An example I have is kicad. It's huge but useful and I've made a few PCBs
with it but I have no interest in ever seeing it run on Plan 9. There's no
benefit. If anything, I'll run it as a container on a Linux VM served to a
9 machine. If I want to design a PCB on 9 I'd rather a pure 9 CAD tool kit
that lets me do other things with it besides PCB design like
milling/turning, house blue prints, or making Doom maps. That's what I'm
after - new modular ways of doing things.

I'm not a programming wiz but it would be nice to have a well supported
language on Plan 9 besides c. I prefer that it be small and simple enough
to git/clone then mk install and jump right in. A great example of the
simplicity I'm after is the native port of Lua and the recently developed
Street Lisp. All I need to do is clone a repo and either run a script or mk
install and I'm ready to write and run code.

Things like Go and rust are huge to the point where building Go is used to
test thrash gefs. Its compilation time is larger than rebuilding all of
9front. That's a turn off for me. Binary packages only paper over that
problem so it's not only about compilation times - it's about complexity.
To be clear: I'm not against Go or other existing languages. I'm just
disappointed in how big and clunky they are.

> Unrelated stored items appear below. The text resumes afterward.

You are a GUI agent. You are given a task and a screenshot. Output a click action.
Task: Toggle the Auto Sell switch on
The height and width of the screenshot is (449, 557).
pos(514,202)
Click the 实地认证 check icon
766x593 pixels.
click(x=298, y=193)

Languages these days are built as ecosystems - a large mother ship that
lands on a platform and abstracts it away. The programmer then lives inside
of the mother ship. That makes sense if the platform doesn't offer clean
abstractions but that isn't Plan 9.  I prefer the OS to be the mother ship
and everything docks via the same 9P shaped docking port. That let's me
pick the right tool for the job instead of living in a monolithic ecosystem
that assumes I want to do everything using $language.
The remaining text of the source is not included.